Exercises:
[1] Write out the passage of the essay on racism from "Are you really" to "my white peers.".
[2] Translate into Spanish this sentence from the essay on racism: "Identifying and dealing with racism is a community effort."

Top of Excerpt to read

That entire experience made me feel unseen, unvalued and very much discriminated against! Identifying and dealing with racism is a community effort. This incident had a ripple effect. I say this because if the gentleman that informed me of what was happening used his white privilege to address what was happening, things would have turned out different. If the lady that walked past me actually acknowledged me, she would have also known I was in line instead of just brushing past me like I was invisible! It then all goes back to the lady that rudely told me to stand outside. I’m grateful all that happened because I don’t want to support local businesses that don’t actually want and appreciate my business.

 

Are you really suited for this job?

I vividly remember how fast I got the e-mail that I got the job. My first “career” job. I had interviewed over the phone and I’m typically really good at those possibly due to my very “white-passing name.” I usually surprise people during an in-person interview or two with how “eloquent I sound with a real promise of good work ethic.” Yes, these are racist beliefs. I had never had someone so quickly decide on hiring me, a then-20-year-old, without meeting me in person. I was born and raised in Colorado and I have the diction and mannerisms of my white peers.

About seven years ago I was hired to manage the front desk of an office in Gunnison. This job was different from the moment I stepped in the front door to meet my new boss. He was very evidently surprised by my appearance. I took it in stride and thought this may be the start of a very powerful new partnership. Over time this dynamic drastically shifted. Comments were made about me being, “overdressed for the job.” I found this odd because I would wear a lot of the same things that I had worn in reception jobs just down street. My boss would say, “Around here we don’t really dress like this.” I began to dress in more casual attire (jeans and blouses). The boss then pulled me aside to let me know I needed to wear larger clothes, because I wasn’t dressing properly “for my body type.” Embarrassed, I profusely apologized. He could tell I was close to tears and then said, “I know this transition might be hard for you so I’m happy to help you.” This felt awful and condescending but, the boss was my superior and I was desperate to please, to gain the boss’ respect and acceptance.

Bottom of Excerpt to read
Top of Data records

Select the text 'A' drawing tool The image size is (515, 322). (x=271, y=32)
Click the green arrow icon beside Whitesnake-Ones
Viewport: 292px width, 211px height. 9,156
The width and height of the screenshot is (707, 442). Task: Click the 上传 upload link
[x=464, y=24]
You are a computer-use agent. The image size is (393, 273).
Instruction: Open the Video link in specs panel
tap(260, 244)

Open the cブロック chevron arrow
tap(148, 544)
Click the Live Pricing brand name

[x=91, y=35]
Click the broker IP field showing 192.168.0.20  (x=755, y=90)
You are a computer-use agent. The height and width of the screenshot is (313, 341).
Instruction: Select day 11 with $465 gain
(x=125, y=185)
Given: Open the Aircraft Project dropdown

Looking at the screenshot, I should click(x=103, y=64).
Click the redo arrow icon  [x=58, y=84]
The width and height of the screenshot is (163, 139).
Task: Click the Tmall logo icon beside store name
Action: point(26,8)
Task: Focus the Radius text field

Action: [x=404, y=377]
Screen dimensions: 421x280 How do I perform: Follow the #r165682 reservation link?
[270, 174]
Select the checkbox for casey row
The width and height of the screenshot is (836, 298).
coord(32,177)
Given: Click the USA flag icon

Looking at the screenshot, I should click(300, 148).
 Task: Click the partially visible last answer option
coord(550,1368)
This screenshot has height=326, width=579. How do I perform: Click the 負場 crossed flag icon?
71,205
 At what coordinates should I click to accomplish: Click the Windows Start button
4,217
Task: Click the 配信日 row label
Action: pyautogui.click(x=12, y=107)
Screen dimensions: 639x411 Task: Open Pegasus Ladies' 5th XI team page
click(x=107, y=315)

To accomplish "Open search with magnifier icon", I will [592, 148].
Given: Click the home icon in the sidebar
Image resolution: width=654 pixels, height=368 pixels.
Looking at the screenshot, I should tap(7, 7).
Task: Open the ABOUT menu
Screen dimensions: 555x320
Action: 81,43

Bottom of Data records

Exercise solutions:
[1]
Are you really suited for this job?

I vividly remember how fast I got the e-mail that I got the job. My first “career” job. I had interviewed over the phone and I’m typically really good at those possibly due to my very “white-passing name.” I usually surprise people during an in-person interview or two with how “eloquent I sound with a real promise of good work ethic.” Yes, these are racist beliefs. I had never had someone so quickly decide on hiring me, a then-20-year-old, without meeting me in person. I was born and raised in Colorado and I have the diction and mannerisms of my white peers.

[2] Identificar y enfrentar el racismo es un esfuerzo comunitario.